J8. What is row-echelon form (REF)?¶
An upper-triangular shape where each pivot is to the right of the pivot above it and everything below a pivot is zero. It is what you reach after forward elimination, ready for back substitution.
J9. What is the difference between REF and RREF?¶
RREF additionally scales every pivot to 1 and zeros out the entries above each pivot. In RREF the solution is read off directly without back substitution, and it is how you compute a matrix inverse.
J10. How do you know a system has no solution?¶
If elimination produces a row 0 0 … 0 | c with c ≠ 0, it says 0 = c, which is impossible — the system is inconsistent and has no solution.
J11. What is a free variable?¶
An unknown whose column has no pivot. It can take any value, and each choice gives a different solution — so the system has infinitely many solutions (over an infinite field).
J12 (analysis). Why must the pivot be non-zero?¶
Because elimination divides each lower row by the pivot (computing the factor m[r][col]/m[col][col]). A zero pivot causes division by zero; a tiny float pivot causes huge rounding errors. Pivoting (swapping a non-zero / largest entry in) avoids both.
Middle Questions (12 Q&A)¶
M1. Why is partial pivoting necessary over the reals?¶
Dividing by a tiny pivot creates huge multipliers that wipe out significant digits to rounding (catastrophic cancellation). Partial pivoting swaps the largest-magnitude entry in the column into the pivot position, keeping multipliers ≤ 1 and the computation backward-stable.
M2. What is the difference between partial and full pivoting?¶
Partial pivoting searches only the current column (below the pivot) for the largest magnitude — O(n²) total extra work. Full pivoting searches the whole remaining submatrix and swaps both a row and a column (tracking the column permutation). Full is more stable but costlier and rarely needed.
M3. How do you solve a system over Z/pZ exactly?¶
Run the same elimination, but "divide by the pivot" means multiply by its modular inverse pivot⁻¹ mod p (Fermat pivot^{p−2} for prime p, or extended Euclid — siblings 04, 06).

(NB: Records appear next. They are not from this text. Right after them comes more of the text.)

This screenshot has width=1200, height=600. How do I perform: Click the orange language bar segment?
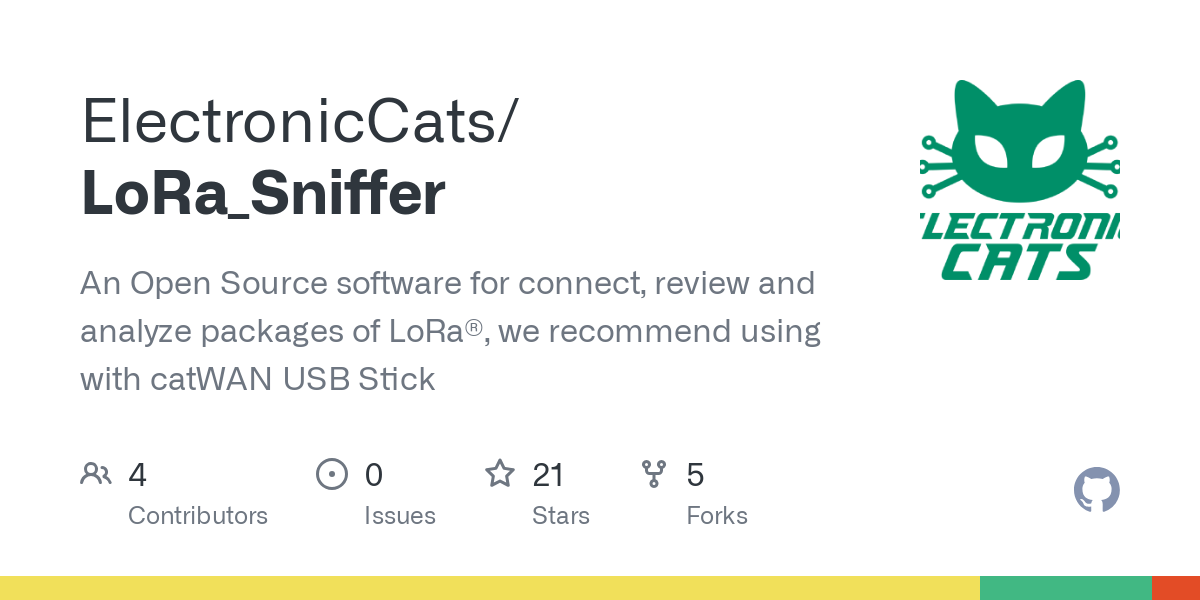click(1176, 588)

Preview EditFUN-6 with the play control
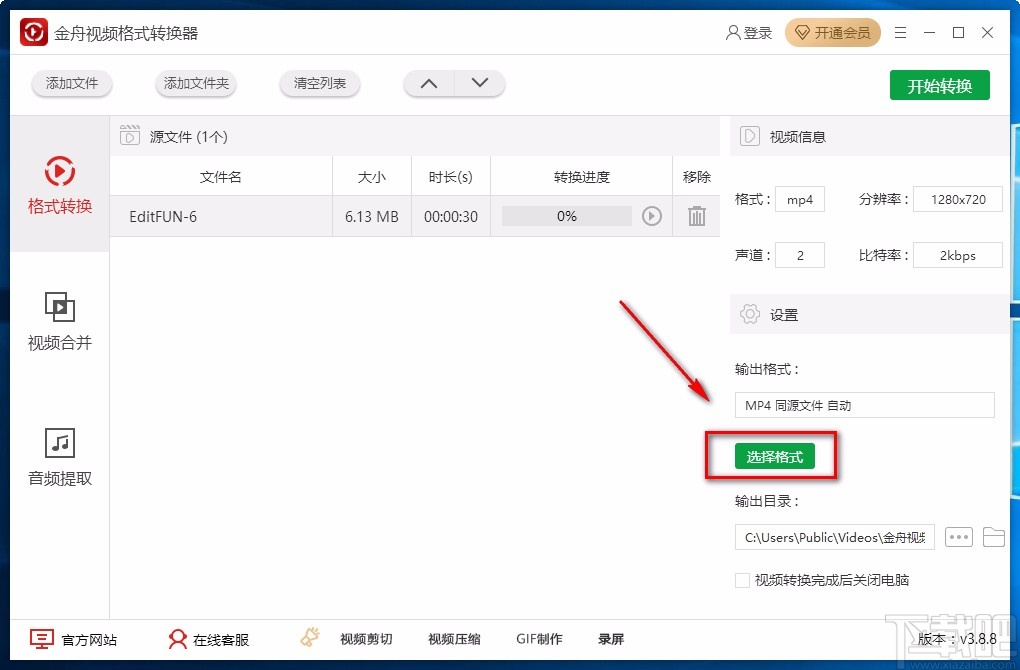pos(652,216)
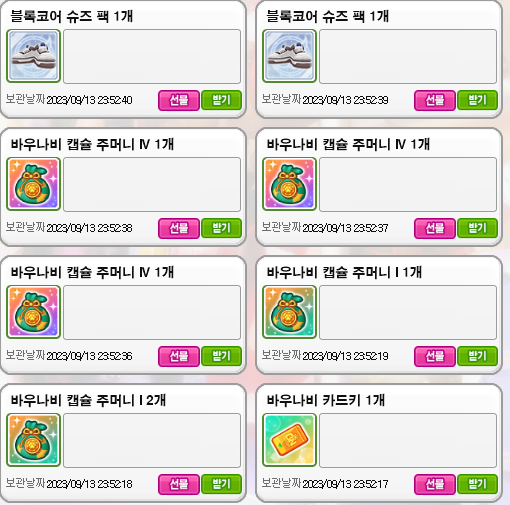
Task: Receive the capsule pouch IV stored at 23:52:37
Action: [x=477, y=228]
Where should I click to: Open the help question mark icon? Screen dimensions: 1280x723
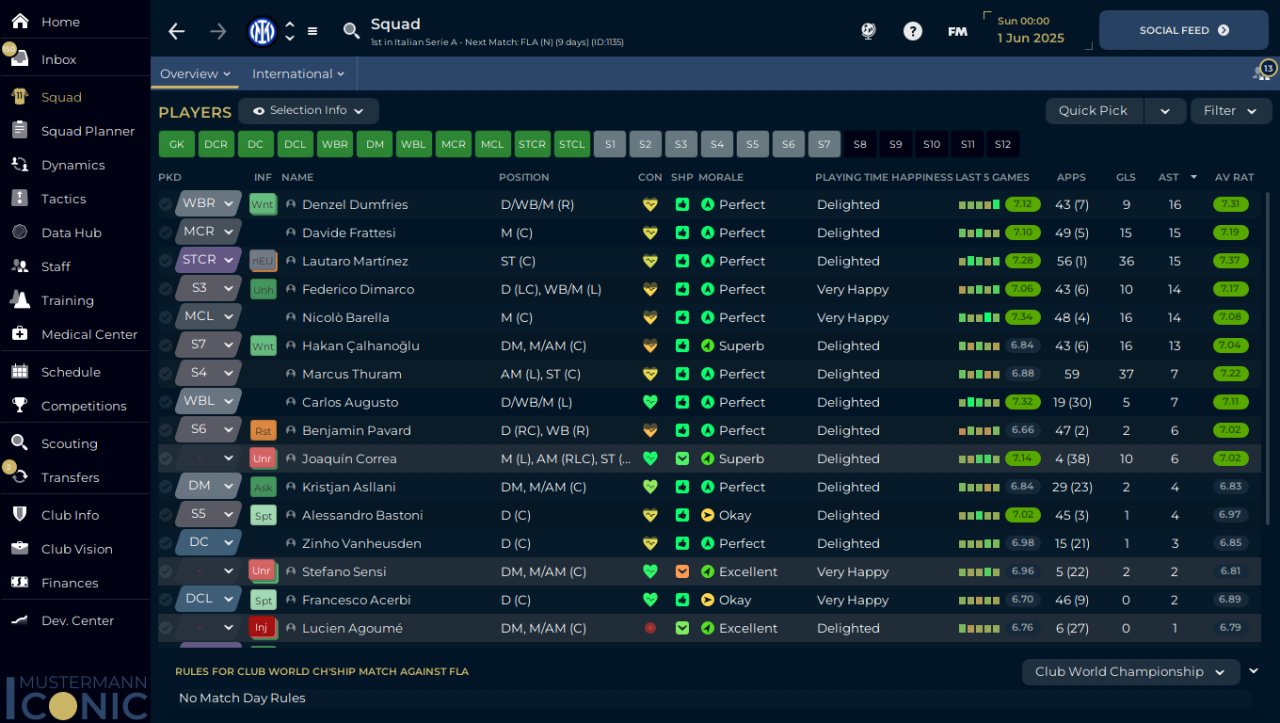tap(912, 31)
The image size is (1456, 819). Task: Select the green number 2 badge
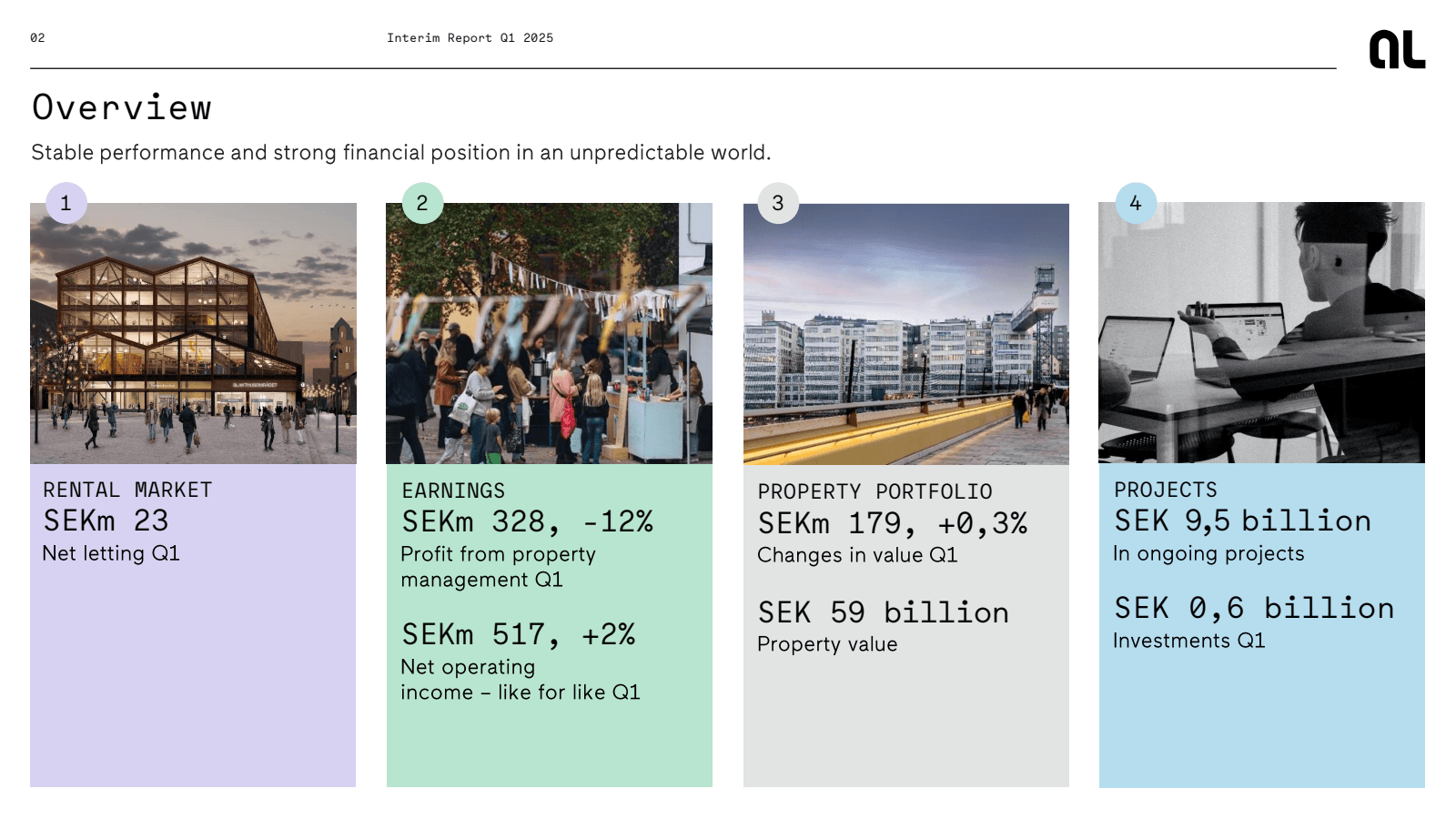coord(422,203)
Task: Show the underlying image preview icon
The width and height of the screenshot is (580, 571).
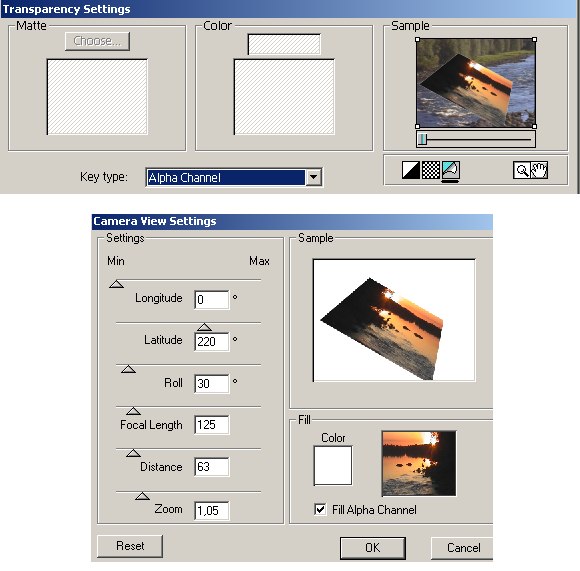Action: tap(451, 170)
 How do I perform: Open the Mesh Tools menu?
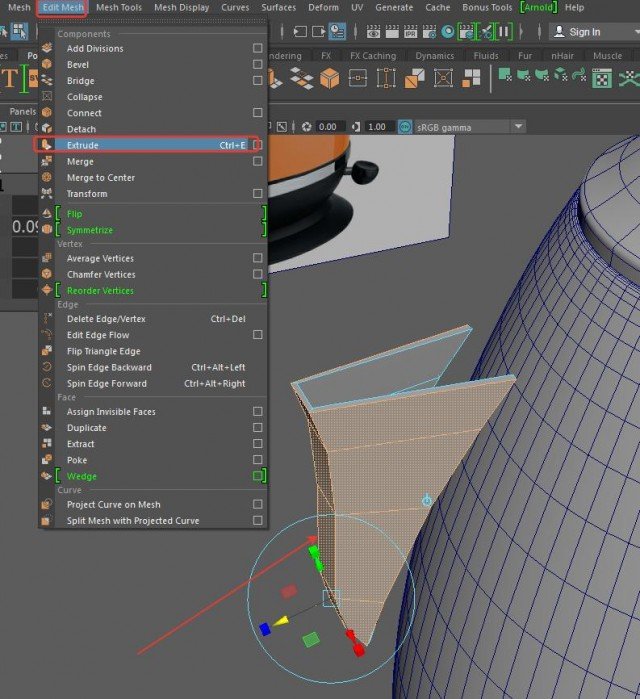pyautogui.click(x=119, y=7)
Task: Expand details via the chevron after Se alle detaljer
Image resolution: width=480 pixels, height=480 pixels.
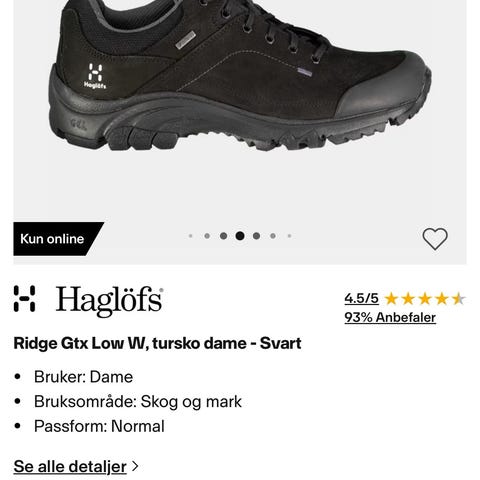Action: pos(135,466)
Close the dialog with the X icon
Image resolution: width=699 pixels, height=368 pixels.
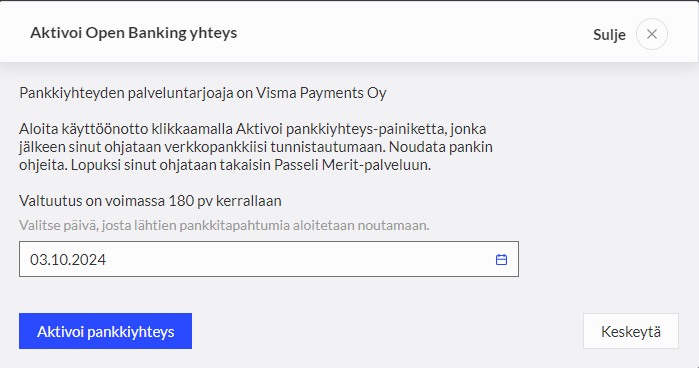(x=651, y=34)
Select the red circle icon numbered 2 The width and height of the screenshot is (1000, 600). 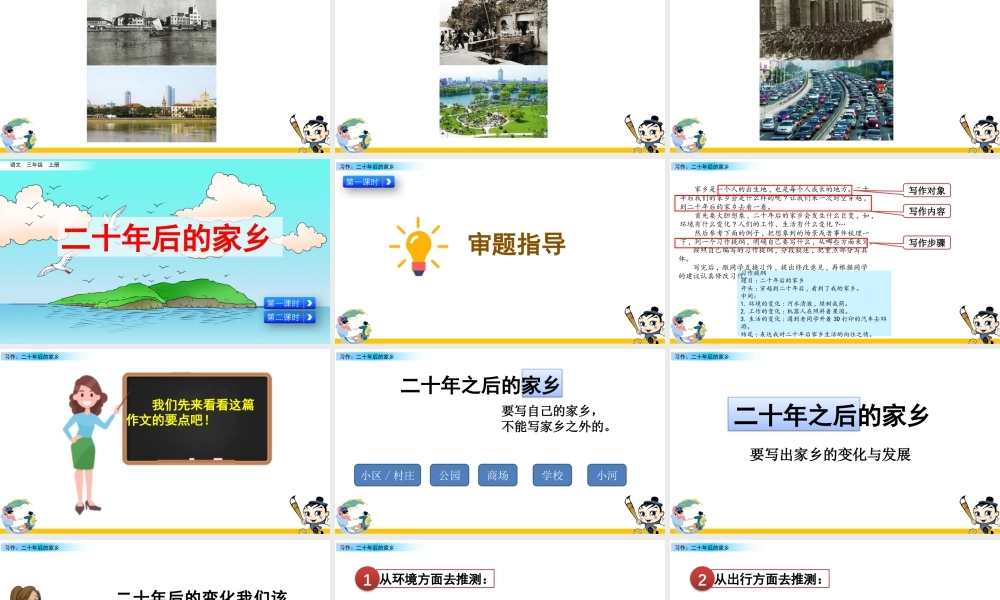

There is no rounding, so the result is exact mod p, and any non-zero pivot works.
M4. Why does GF(2) elimination use XOR?¶
GF(2) is Z/2Z: addition is XOR, multiplication is AND, and the only non-zero element 1 is its own inverse. So "add a multiple of the pivot row" becomes "XOR the pivot row in", and a whole row is a bit vector you can XOR word-by-word.
M5. What speedup do bitsets give for GF(2)?¶
A 64× constant-factor speedup: pack each row into 64-bit words and XOR whole words at once, turning the inner row operation from O(n) element ops into O(n/64) word ops. Total cost O(n³ / 64).
M6. How do you detect no solution vs infinitely many?¶
After elimination: a row 0 … 0 | c with c ≠ 0 means no solution. Otherwise, if every column has a pivot (rank = n unknowns) the solution is unique; if some column lacks a pivot, those are free variables and there are infinitely many solutions.
M7. State the Rouché–Capelli theorem.¶
A·x = b is consistent iff rank(A) = rank([A|b]). When consistent, the solution set has dimension n − rank(A): unique if that rank equals the number of unknowns, otherwise infinitely many (free variables).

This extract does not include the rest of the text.